Most 8-bit home computers had BASIC either built-in or provided on a cartridge, allowing absolutely anyone to write programs for their computer. BASIC's chief advantage was that it was extremely easy to learn due to its simple syntax, but it was also very flexible, allowing for everything from complex games to useful software to be created. Its only real drawback was the fact that it was an interpreter-based language -- while this meant that programs could be run immediately without having to wait for a compiler to create an executable file, it also meant significantly slower performance than software written using harder to learn but more efficient languages.

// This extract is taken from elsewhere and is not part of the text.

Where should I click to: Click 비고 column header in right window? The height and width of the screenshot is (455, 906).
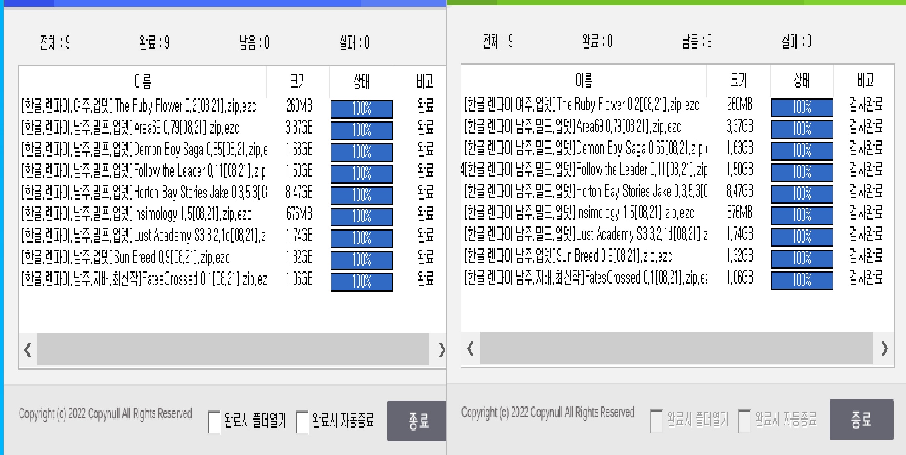click(864, 81)
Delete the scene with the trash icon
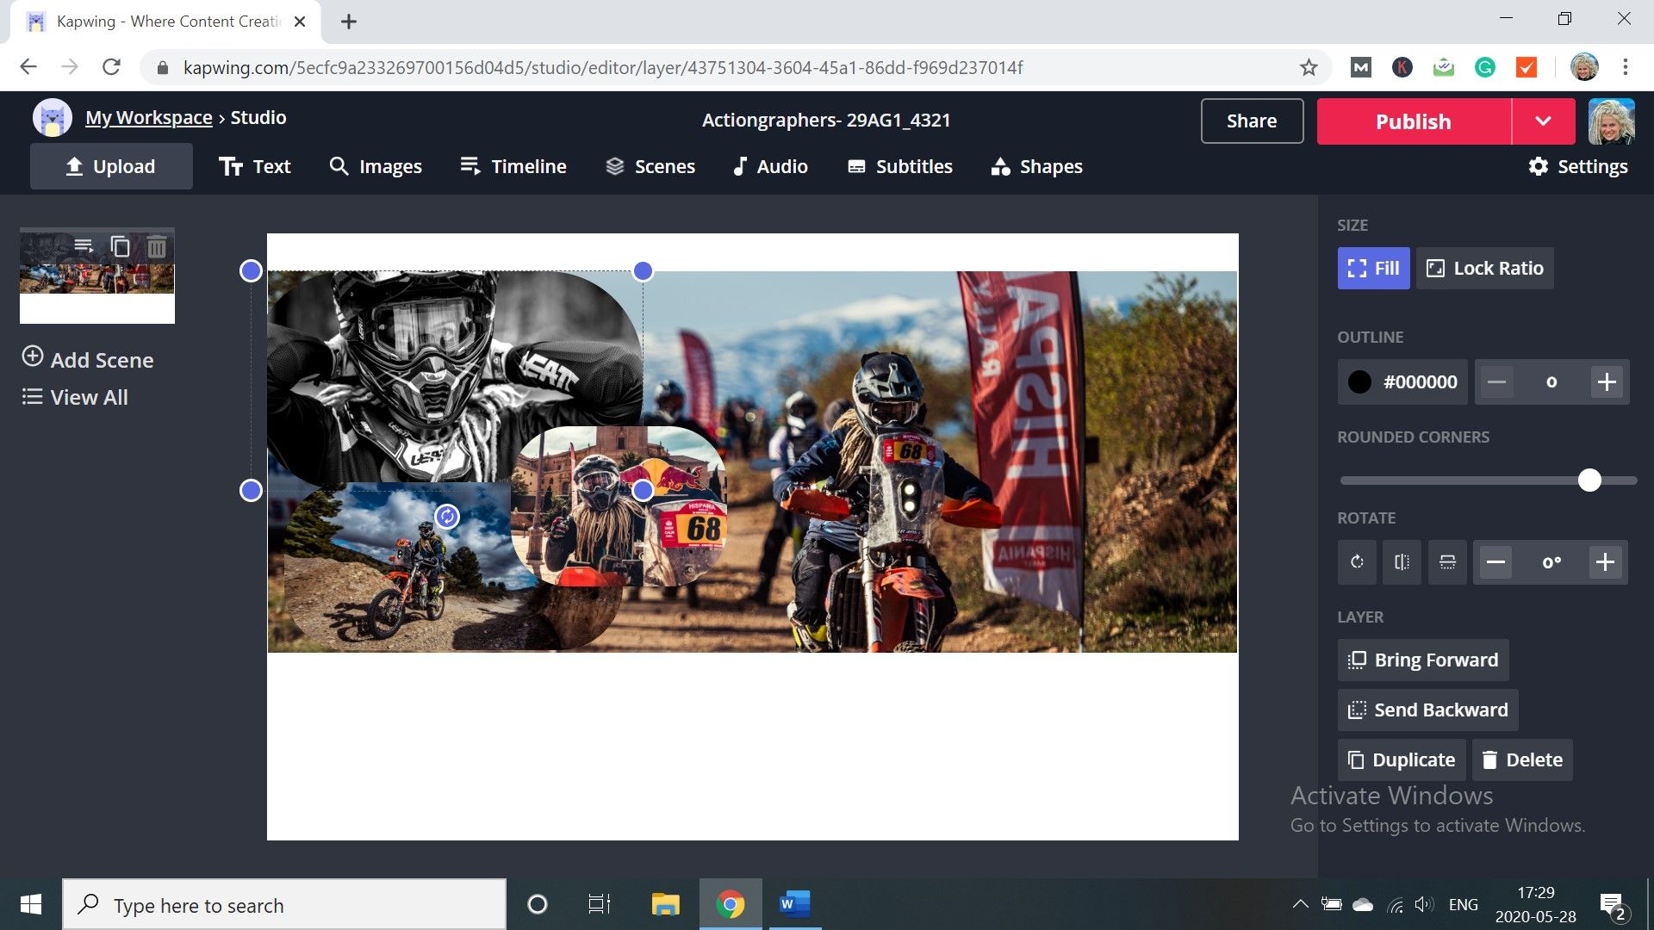The width and height of the screenshot is (1654, 930). point(156,247)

These days, learning programming is a little more difficult and not quite as accessible due to the fact that your average home computer doesn't tend to ship with an easy to learn programming language straight out of the box. Sure, there are freely available development kits for a variety of different languages, but few of them have the elegant, easy to understand simplicity of BASIC.
A new release for Nintendo's DSiWare service is bringing this programming language back, however, this time to DSi and 3DS users. Petit Computer from SmileBoom is a full BASIC interpreter for Nintendo's handhelds, allowing you to put together programs of up to 520,000 characters, run them and share them with other users via wireless communication. The software also supports the use of QR codes to transfer information from one place to another using the DSi or 3DS camera.

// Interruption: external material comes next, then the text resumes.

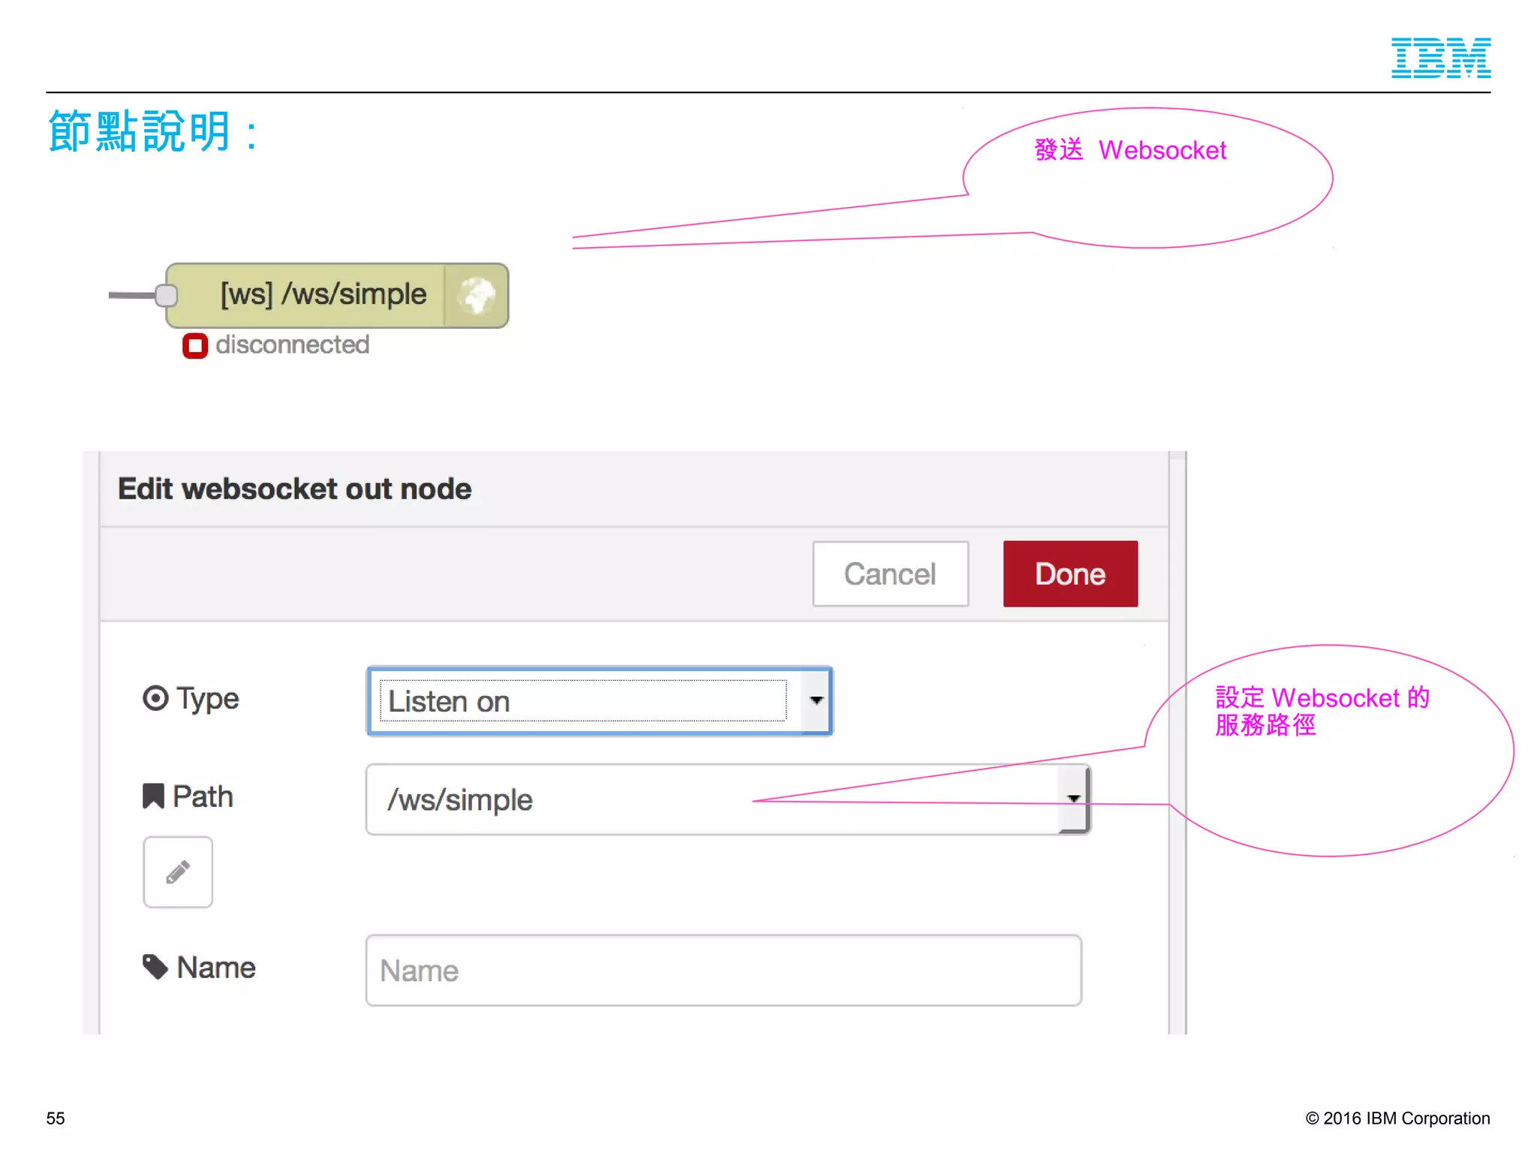Click the pencil edit path button

coord(178,872)
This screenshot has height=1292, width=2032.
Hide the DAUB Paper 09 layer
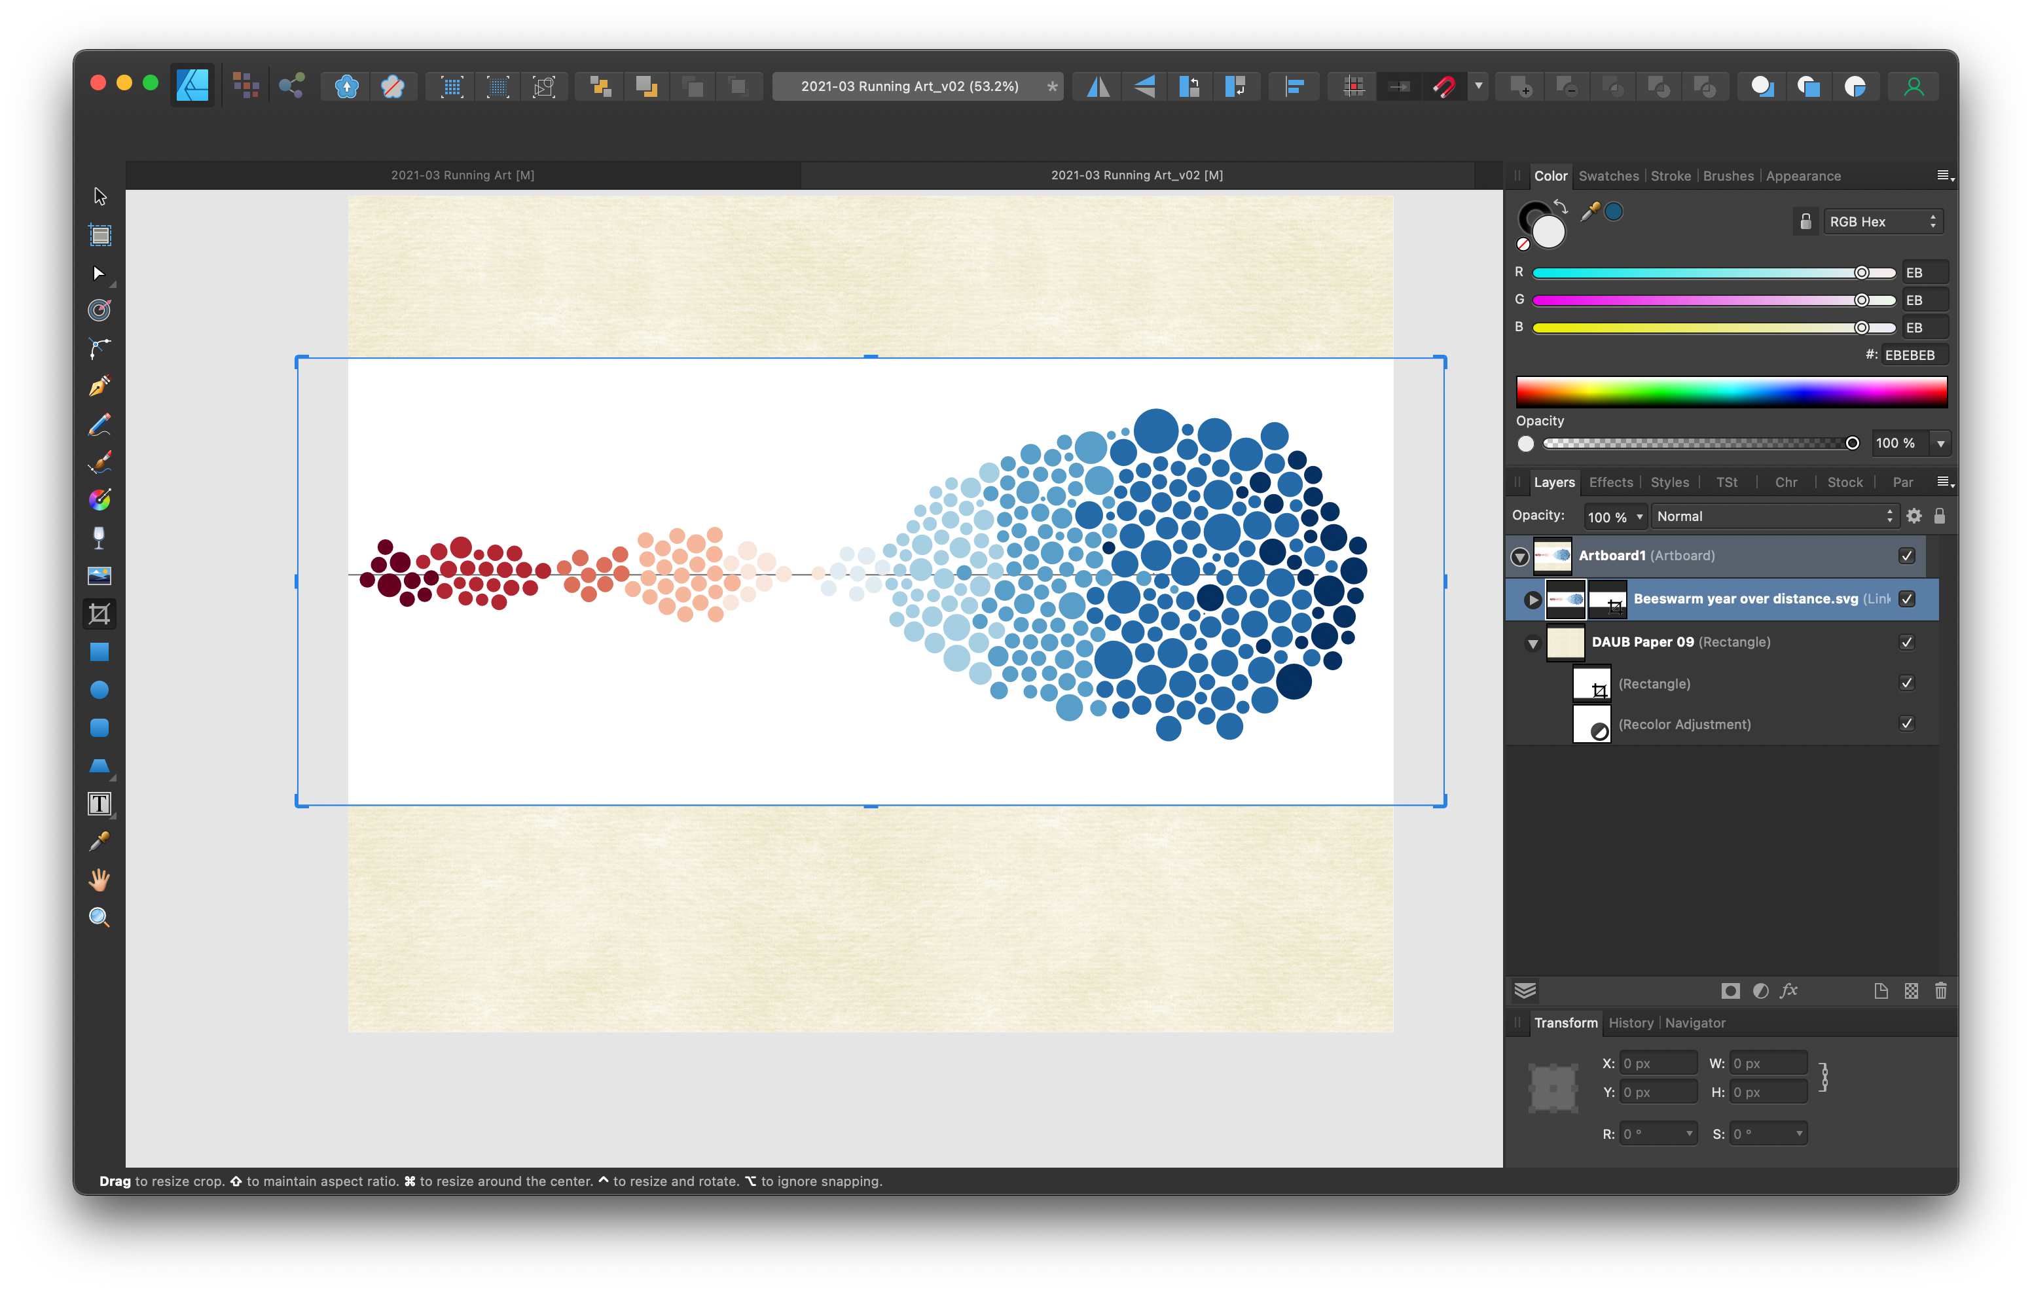[1906, 642]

Petit Computer is surprisingly powerful, as some of the bundled demo software will demonstrate. It's possible to put together fully functional games using the software, ranging from top-down maze games to simple first-person dungeon crawlers or side-scrolling shooters. The software comes with pixel art tools to assist with the creation of sprites and background graphics, but also provides a bunch of prefabricated art and sound assets for users to get up and running with creating their masterpieces as quickly as possible.
For those who have never used BASIC before, there's an extensive downloadable PDF manual here, and the software itself features a system whereby commands will be automatically suggested as you start typing them. Don't be under any illusions here; while BASIC is one of the most easy to learn programming languages, there's still a learning curve -- but the nice thing about the fact that the language has been around in one form or another for over 30 years is that there are now a lot of people out there who know a vast amount about what's possible to do with it, so if you're struggling, chances are you'll be able to find some help online.
In the meantime, there's plenty of fun to be had in 10 PRINT "HELLO" 20 BEEP 30 GOTO 10, so have fun with that, and we'll see you when you successfully graduate to making the next Gorillas.